Still, could all of you people with problems installing and running this let us all know what company you work for, your job title and your direct line manager.
Translation for our American readers
"(well, went out for a fag and a tea)"
(well, went out for a cigarette and a tea)
better han Vista, Probably
I keep getting a BSOD on Win 7 but I have a feeling that its down to not being able to find a disk image mount program that works properly.
I have a fairly meaty setup and vista was rock solid and responsive on it that said I have seen it on far too many lower end systems where it runs like a dog.

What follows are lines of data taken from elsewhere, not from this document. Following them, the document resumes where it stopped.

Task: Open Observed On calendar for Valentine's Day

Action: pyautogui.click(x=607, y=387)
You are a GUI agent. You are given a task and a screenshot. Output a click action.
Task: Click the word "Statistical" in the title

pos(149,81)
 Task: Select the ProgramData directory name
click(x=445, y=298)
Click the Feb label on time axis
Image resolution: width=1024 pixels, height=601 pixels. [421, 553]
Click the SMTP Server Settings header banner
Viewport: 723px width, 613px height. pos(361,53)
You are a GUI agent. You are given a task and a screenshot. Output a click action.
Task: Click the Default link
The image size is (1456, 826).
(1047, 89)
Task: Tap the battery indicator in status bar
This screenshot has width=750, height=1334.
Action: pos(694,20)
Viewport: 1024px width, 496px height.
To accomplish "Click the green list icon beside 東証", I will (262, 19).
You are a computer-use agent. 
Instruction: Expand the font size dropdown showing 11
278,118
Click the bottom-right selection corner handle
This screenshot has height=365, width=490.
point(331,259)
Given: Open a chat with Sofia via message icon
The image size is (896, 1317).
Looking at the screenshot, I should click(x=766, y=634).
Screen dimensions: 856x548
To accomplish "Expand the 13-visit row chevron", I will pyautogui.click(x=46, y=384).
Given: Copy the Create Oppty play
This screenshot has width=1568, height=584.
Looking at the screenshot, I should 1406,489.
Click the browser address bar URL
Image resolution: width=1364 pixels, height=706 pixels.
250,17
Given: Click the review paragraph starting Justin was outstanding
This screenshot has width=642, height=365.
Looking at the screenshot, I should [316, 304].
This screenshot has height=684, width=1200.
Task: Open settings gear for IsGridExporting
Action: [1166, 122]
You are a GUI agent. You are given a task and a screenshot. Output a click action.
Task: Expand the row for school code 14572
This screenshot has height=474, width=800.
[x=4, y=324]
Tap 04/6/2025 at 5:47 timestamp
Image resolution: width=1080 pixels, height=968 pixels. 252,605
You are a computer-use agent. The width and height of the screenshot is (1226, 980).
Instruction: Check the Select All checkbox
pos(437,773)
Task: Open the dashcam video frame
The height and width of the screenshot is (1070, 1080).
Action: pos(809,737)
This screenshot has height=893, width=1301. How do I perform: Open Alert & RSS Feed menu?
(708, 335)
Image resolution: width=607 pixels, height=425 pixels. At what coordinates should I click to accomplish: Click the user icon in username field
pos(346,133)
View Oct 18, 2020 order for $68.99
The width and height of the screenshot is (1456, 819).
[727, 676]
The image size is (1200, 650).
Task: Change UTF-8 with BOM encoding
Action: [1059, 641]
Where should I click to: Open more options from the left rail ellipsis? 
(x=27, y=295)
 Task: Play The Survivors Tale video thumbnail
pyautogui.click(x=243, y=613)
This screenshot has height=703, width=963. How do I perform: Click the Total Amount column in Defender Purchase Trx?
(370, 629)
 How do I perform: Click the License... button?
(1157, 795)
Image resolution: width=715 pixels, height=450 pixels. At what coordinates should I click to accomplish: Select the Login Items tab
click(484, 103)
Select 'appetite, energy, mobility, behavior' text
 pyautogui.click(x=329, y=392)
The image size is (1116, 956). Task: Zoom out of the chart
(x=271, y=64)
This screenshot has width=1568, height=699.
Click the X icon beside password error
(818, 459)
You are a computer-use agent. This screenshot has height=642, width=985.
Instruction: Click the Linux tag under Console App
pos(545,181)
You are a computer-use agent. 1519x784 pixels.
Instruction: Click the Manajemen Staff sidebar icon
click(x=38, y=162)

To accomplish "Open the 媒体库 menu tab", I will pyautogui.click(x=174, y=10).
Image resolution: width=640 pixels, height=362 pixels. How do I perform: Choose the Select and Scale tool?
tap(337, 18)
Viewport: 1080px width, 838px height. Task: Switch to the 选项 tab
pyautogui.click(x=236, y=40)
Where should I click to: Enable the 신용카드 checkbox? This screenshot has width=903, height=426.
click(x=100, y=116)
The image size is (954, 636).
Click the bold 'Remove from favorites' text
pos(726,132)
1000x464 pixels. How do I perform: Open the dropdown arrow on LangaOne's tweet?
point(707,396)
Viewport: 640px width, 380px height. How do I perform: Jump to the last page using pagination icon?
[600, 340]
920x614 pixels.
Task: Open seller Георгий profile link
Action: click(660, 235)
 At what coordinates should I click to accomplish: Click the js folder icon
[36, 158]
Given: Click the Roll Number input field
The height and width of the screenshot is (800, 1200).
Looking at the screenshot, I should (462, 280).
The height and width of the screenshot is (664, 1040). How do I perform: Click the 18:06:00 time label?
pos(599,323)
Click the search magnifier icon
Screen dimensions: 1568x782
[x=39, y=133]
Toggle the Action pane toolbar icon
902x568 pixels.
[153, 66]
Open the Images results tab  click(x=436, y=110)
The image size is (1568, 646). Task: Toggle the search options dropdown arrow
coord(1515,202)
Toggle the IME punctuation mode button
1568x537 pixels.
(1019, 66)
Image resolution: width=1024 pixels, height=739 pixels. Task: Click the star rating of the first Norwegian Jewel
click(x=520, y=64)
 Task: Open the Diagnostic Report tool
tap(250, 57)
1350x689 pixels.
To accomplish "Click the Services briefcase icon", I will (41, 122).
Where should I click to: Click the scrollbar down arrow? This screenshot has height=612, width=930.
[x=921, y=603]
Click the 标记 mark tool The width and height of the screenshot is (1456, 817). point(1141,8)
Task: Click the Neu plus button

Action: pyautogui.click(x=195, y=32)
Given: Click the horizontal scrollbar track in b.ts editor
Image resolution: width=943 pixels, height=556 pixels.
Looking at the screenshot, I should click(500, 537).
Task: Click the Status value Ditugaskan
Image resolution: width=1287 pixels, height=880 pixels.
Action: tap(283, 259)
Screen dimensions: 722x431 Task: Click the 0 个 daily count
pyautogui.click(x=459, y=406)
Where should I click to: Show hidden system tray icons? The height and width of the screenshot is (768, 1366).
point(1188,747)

Why upgrade - come on el reg!
Look, the one thing that I think most of us really want to know is WHY should we consider migrating to Win7. As in, business reasons that stand up to scrutiny from sysadmin level scrutiny and then survive the bigger level of skepticm that finance/management will have when they see the bill. Then i'd like to see some analysis of those business reasons and the benefits to be expected from them.
At the moment, your coverage seems more based towards the home market "cos it looks pretty" crowd, rather than the IT Professionals and I have found much of the coverage so far to be dissapointing and useless.
According to your own research most of us are still managing XP estates, so please could you let us know how it compares to XP. You know a lot of us sysadmin types are intensely skeptical of anything salesdroids are pumping out, and to a lot of us "faster than Vista" says "but still slower than XP" unless that's said explicitly, because we are used to salesdroids trying to sell us expensive and useless tools by lying to us through the omission of important facts.
It's definitely Vista-II in reality...
It's not a new OS at all, everything is so distinctly Vistaesque, however memory management is better and everything is a little more clicky and idiot proof - although that's not catering for those experienced PC users who don't need an applet or shortcut for even the simplest of tasks.
Beneath the veneer there are glitches and problems galore, I found bugs with WMP 12, with Media Centre, with Windows Update palming me the wrong driver updates and bricking my internet adapter...
Anyone who jumps in prior to SP1 on any M$ OS can call themselves nothing more than an advanced BETA tester in reality.
Slow startup? Not here.
I've been running 7 x64 RC on my main PC since it was released, and it still boots to usable desktop in well under a minute. In fact, the POST takes longer than the boot to the login screen, and login (local only) takes a few seconds. And I've got dozens of things installed, including the full Microsoft Office, two versions of Visual Studio and all the frameworks, SQL Server 2008, IIS7, Eclipse, and a bunch of ickle background things like MSE, uTorrent and goodness knows what else. Applications load almost instantly, I've had no blue-screens or compatibility problems, and I think this is the best version of Windows ever.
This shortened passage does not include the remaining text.